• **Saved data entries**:
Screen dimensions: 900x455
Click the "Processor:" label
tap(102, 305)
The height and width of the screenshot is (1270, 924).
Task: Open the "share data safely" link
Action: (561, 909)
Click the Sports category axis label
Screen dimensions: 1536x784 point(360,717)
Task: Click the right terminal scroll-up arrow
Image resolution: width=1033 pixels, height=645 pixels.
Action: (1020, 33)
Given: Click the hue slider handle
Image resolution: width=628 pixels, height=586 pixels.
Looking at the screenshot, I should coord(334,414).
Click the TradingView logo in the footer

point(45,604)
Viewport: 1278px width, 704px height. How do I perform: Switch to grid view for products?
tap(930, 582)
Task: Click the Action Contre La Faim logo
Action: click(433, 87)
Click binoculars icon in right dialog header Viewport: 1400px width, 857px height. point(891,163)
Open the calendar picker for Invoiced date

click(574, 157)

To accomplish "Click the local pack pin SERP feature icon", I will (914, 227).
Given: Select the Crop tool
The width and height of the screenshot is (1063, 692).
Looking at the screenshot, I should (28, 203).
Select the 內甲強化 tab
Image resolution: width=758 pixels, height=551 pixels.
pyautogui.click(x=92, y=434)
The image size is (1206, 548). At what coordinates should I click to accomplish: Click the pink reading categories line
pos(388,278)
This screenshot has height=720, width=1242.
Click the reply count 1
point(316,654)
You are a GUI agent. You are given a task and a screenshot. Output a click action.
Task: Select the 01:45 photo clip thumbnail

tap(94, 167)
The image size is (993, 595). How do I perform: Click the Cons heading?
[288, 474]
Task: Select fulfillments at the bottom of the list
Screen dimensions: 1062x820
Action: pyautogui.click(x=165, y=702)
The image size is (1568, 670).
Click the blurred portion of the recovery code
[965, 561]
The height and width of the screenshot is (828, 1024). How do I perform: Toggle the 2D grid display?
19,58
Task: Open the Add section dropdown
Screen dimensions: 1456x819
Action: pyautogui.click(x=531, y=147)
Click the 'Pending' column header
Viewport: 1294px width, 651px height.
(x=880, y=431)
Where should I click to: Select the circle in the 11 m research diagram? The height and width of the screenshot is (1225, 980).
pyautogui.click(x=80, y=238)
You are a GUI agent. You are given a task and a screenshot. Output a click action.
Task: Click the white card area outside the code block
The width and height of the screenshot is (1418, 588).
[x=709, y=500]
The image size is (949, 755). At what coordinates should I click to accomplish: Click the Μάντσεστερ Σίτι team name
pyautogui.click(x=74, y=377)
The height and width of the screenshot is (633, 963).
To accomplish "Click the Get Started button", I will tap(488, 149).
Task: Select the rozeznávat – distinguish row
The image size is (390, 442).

• **WORK REQUIRED**: Write out only those lines of the entries that lie between the line containing "Where should I" and the last line, inclusive, reproducing them exactly.

• **RESPONSE AREA**:
Where should I click to: Select the circle in the 11 m research diagram? The height and width of the screenshot is (1225, 980).
pyautogui.click(x=80, y=238)
You are a GUI agent. You are given a task and a screenshot. Output a click action.
Task: Click the white card area outside the code block
The width and height of the screenshot is (1418, 588).
[x=709, y=500]
The image size is (949, 755). At what coordinates should I click to accomplish: Click the Μάντσεστερ Σίτι team name
pyautogui.click(x=74, y=377)
The height and width of the screenshot is (633, 963).
To accomplish "Click the Get Started button", I will tap(488, 149).
Task: Select the rozeznávat – distinguish row
The image size is (390, 442).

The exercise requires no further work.